Snow had never fallen like this when you were a teenager.
Or maybe it had, and you just hadn’t noticed—too busy counting the days until you could leave, too focused on the idea that Hawkins was a jail to escape rather than somewhere that could change its face when you weren’t looking.
Now it covered everything in a soft, quiet way.
The bumpy streets and the sidewalks.
The new houses and their roofs and lawns.
The tired trees and old buildings.
Even the ‘Welcome to Hawkins’ sign looked pretty under the weight of it.
You watched it from the passenger seat as your dad's car slowed at a red light you didn't remember, your suitcase rattling faintly in the trunk behind.
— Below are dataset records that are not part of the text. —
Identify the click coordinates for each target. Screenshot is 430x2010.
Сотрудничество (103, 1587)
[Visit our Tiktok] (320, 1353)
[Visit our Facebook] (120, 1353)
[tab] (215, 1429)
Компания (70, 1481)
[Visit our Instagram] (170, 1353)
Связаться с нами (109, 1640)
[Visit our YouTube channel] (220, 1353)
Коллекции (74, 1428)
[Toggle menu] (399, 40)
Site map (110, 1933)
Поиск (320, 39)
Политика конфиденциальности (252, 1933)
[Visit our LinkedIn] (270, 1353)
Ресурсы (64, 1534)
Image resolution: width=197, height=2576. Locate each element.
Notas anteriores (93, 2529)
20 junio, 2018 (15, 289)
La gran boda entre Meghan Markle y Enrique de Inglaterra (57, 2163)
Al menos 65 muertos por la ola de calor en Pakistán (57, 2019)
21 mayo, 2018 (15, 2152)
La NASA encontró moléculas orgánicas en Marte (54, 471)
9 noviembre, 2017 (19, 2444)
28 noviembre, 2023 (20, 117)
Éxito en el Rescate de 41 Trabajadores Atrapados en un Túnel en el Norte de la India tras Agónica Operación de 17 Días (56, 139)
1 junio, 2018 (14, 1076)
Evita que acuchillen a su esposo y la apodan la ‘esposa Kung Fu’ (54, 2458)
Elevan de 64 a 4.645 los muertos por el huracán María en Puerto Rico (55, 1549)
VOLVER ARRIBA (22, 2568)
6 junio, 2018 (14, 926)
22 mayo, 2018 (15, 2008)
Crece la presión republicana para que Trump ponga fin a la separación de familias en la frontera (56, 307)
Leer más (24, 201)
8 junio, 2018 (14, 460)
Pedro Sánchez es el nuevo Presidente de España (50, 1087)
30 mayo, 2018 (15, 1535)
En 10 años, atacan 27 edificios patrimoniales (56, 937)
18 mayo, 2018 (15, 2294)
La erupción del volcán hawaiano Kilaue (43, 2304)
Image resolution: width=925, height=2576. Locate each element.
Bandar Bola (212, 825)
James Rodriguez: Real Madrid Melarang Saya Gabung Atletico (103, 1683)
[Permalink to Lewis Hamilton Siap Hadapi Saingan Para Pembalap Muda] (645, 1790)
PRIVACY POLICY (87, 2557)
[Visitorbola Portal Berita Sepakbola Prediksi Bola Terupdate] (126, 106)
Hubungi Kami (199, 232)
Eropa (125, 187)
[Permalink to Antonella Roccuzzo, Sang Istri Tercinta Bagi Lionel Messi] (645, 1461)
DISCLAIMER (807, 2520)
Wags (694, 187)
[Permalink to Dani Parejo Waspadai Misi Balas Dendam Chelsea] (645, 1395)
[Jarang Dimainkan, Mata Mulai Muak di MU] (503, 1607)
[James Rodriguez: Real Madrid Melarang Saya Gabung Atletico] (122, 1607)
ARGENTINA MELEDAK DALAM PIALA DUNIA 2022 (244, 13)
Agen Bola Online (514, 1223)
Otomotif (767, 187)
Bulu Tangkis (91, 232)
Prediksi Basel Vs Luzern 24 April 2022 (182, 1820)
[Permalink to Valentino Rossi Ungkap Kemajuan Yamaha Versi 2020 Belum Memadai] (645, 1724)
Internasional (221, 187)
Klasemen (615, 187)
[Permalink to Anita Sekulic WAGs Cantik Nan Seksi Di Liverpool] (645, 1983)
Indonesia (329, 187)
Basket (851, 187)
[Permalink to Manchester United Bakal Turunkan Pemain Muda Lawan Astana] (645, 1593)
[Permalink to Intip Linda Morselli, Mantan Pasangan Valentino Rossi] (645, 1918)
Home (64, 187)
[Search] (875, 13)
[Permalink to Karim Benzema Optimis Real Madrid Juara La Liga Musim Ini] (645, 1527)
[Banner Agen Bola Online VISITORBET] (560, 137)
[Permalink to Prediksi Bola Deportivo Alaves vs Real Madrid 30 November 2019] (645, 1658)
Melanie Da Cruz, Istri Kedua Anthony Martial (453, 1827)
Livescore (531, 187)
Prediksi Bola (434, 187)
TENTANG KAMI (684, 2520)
The heater hummed low, the air smelled faintly of pine from the cheap little tree-shaped freshener hanging from the rearview mirror, and the radio played a familiar Christmas song you hadn't heard in a while.
Ten years, exactly.
That was how long it had taken for you to come back.
Not because you couldn’t, or you hadn’t wanted to…
It had just been better that way.
“I hope the plane ride made you hungry, darling. Your mother has been cooking non-stop for three days now.”
You smiled and pressed your forehead lightly against the cold glass, fogging it with your breath for a moment before the white-covered world came back into focus.
“I’m craving some breaded pork tenderloin sandwiches and mashed potatoes… haven't found any decent outside Indiana.”
Hawkins looked way smaller than you remembered.
Or maybe you were just bigger now—older, steadier, living a life that existed entirely somewhere else.
Still, your chest tightened in that specific, unpleasant way it only ever did when the Forest Hill trailer parks’ sign slipped past your eyes.
You were back—fuck—and you had no idea how to be you here.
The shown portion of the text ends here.